GIVEN INSTRUCTION: Rewrite the records from the line containing "This screenshot has" through the line containing "coord(209,1106)", inclusive, with "current" replaced by "active" and nothing else changed. Leave the pictures out.

SOURCE DATA:
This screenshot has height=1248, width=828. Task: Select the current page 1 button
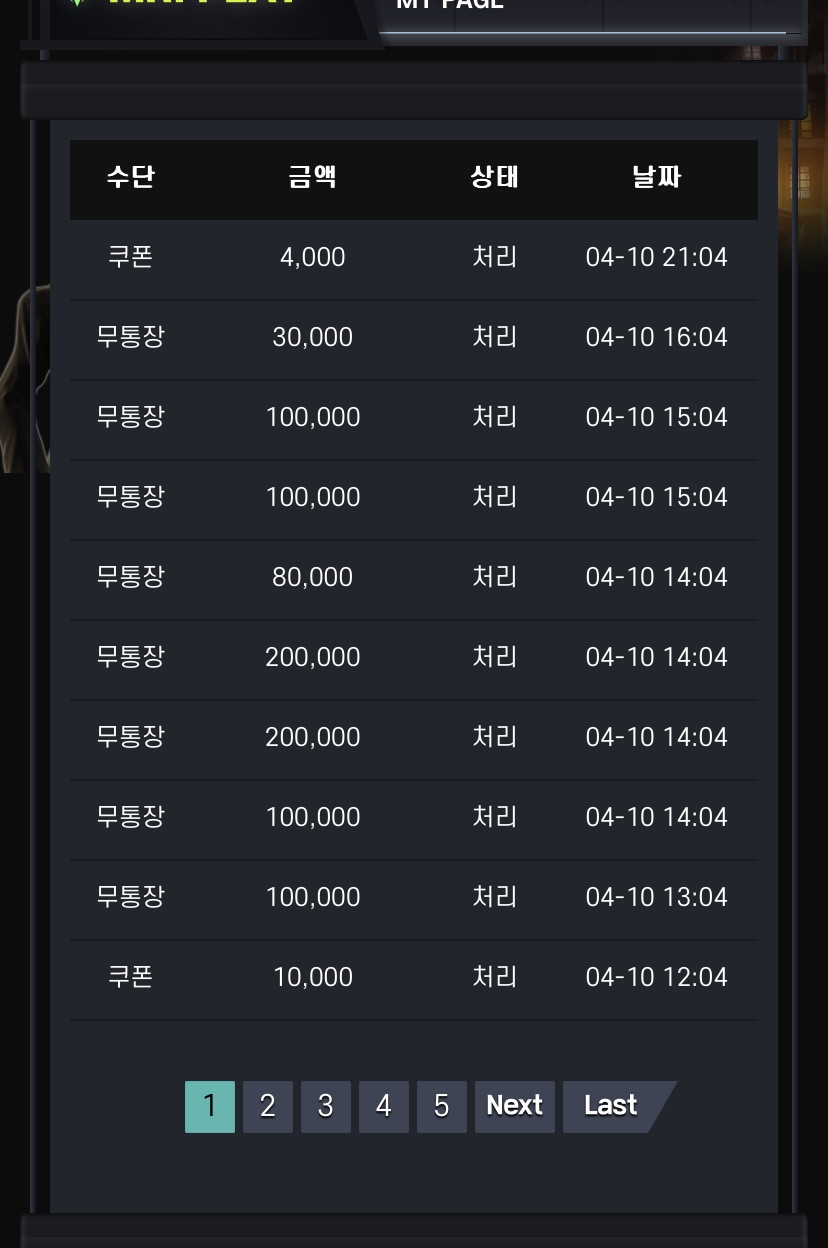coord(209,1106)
--
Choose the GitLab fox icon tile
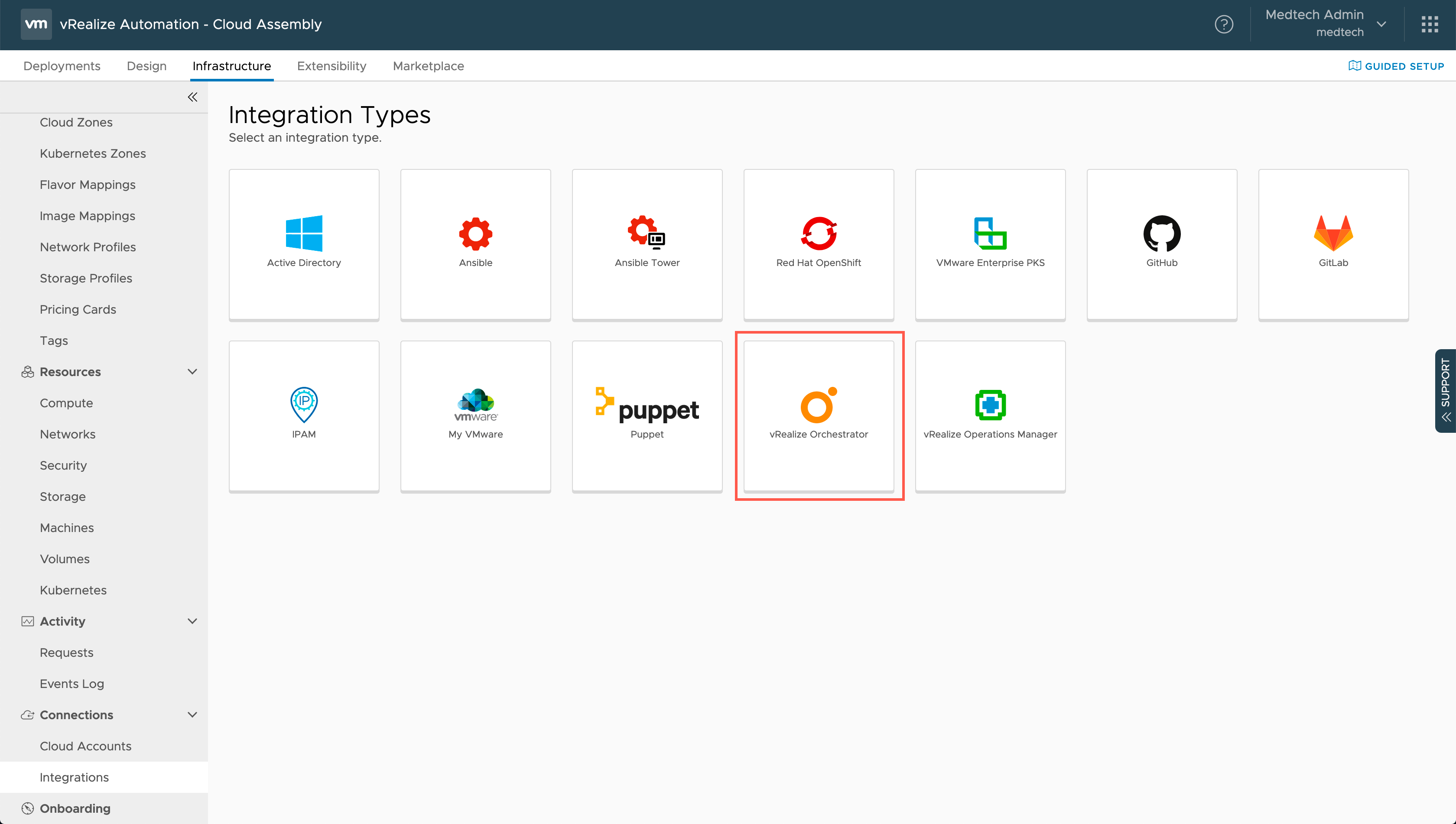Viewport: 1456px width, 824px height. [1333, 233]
...
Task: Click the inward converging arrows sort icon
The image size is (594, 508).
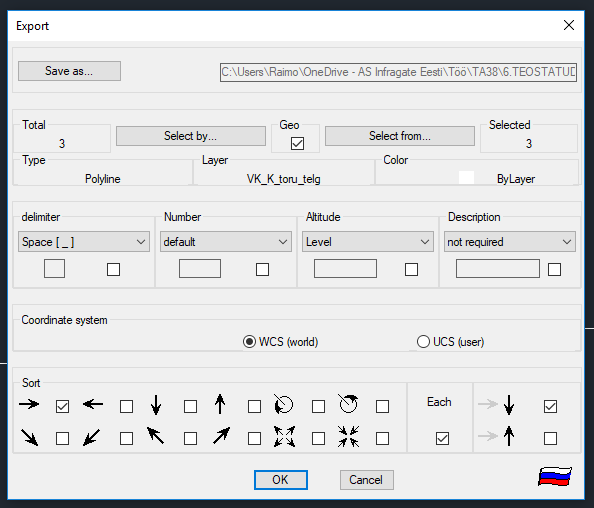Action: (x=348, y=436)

RESPONSE TO THE TASK:
This screenshot has height=1248, width=828. Task: Select the active page 1 button
coord(209,1106)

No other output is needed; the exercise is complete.